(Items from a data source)
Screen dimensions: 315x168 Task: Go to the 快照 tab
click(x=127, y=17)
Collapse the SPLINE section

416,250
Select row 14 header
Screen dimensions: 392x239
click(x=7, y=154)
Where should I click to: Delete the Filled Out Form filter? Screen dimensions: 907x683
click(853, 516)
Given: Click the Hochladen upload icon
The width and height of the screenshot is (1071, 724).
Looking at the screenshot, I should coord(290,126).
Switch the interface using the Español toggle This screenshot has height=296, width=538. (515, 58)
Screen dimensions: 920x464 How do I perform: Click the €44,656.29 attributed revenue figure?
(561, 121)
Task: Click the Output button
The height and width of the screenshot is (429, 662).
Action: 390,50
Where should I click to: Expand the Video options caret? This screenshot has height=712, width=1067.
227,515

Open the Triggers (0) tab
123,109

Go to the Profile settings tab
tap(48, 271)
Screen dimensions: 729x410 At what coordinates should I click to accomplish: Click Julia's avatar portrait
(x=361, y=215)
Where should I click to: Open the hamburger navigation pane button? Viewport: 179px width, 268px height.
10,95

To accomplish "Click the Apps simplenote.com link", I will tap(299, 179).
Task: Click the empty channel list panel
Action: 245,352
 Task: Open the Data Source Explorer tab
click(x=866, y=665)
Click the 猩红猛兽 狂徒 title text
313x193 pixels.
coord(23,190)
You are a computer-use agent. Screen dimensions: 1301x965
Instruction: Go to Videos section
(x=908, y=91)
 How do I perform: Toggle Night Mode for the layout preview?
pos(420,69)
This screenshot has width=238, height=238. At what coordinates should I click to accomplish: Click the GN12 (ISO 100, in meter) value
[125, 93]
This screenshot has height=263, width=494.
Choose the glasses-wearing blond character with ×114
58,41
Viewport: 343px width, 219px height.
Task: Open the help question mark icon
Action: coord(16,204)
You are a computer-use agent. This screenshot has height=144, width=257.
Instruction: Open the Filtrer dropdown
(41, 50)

■ **WORK TO DO**: Please output every line of the records above as a JSON list of strings, one string per line, skipping any blank lines.

■ **TASK OUTPUT**:
[
  "Screen dimensions: 315x168 Task: Go to the 快照 tab",
  "click(x=127, y=17)",
  "Collapse the SPLINE section",
  "416,250",
  "Select row 14 header",
  "Screen dimensions: 392x239",
  "click(x=7, y=154)",
  "Where should I click to: Delete the Filled Out Form filter? Screen dimensions: 907x683",
  "click(853, 516)",
  "Given: Click the Hochladen upload icon",
  "The width and height of the screenshot is (1071, 724).",
  "Looking at the screenshot, I should coord(290,126).",
  "Switch the interface using the Español toggle This screenshot has height=296, width=538. (515, 58)",
  "Screen dimensions: 920x464 How do I perform: Click the €44,656.29 attributed revenue figure?",
  "(561, 121)",
  "Task: Click the Output button",
  "The height and width of the screenshot is (429, 662).",
  "Action: 390,50",
  "Where should I click to: Expand the Video options caret? This screenshot has height=712, width=1067.",
  "227,515",
  "Open the Triggers (0) tab",
  "123,109",
  "Go to the Profile settings tab",
  "tap(48, 271)",
  "Screen dimensions: 729x410 At what coordinates should I click to accomplish: Click Julia's avatar portrait",
  "(x=361, y=215)",
  "Where should I click to: Open the hamburger navigation pane button? Viewport: 179px width, 268px height.",
  "10,95",
  "To accomplish \"Click the Apps simplenote.com link\", I will tap(299, 179).",
  "Task: Click the empty channel list panel",
  "Action: 245,352",
  " Task: Open the Data Source Explorer tab",
  "click(x=866, y=665)",
  "Click the 猩红猛兽 狂徒 title text",
  "313x193 pixels.",
  "coord(23,190)",
  "You are a computer-use agent. Screen dimensions: 1301x965",
  "Instruction: Go to Videos section",
  "(x=908, y=91)",
  " How do I perform: Toggle Night Mode for the layout preview?",
  "pos(420,69)",
  "This screenshot has width=238, height=238. At what coordinates should I click to accomplish: Click the GN12 (ISO 100, in meter) value",
  "[125, 93]",
  "This screenshot has height=263, width=494.",
  "Choose the glasses-wearing blond character with ×114",
  "58,41",
  "Viewport: 343px width, 219px height.",
  "Task: Open the help question mark icon",
  "Action: coord(16,204)",
  "You are a computer-use agent. This screenshot has height=144, width=257.",
  "Instruction: Open the Filtrer dropdown",
  "(41, 50)"
]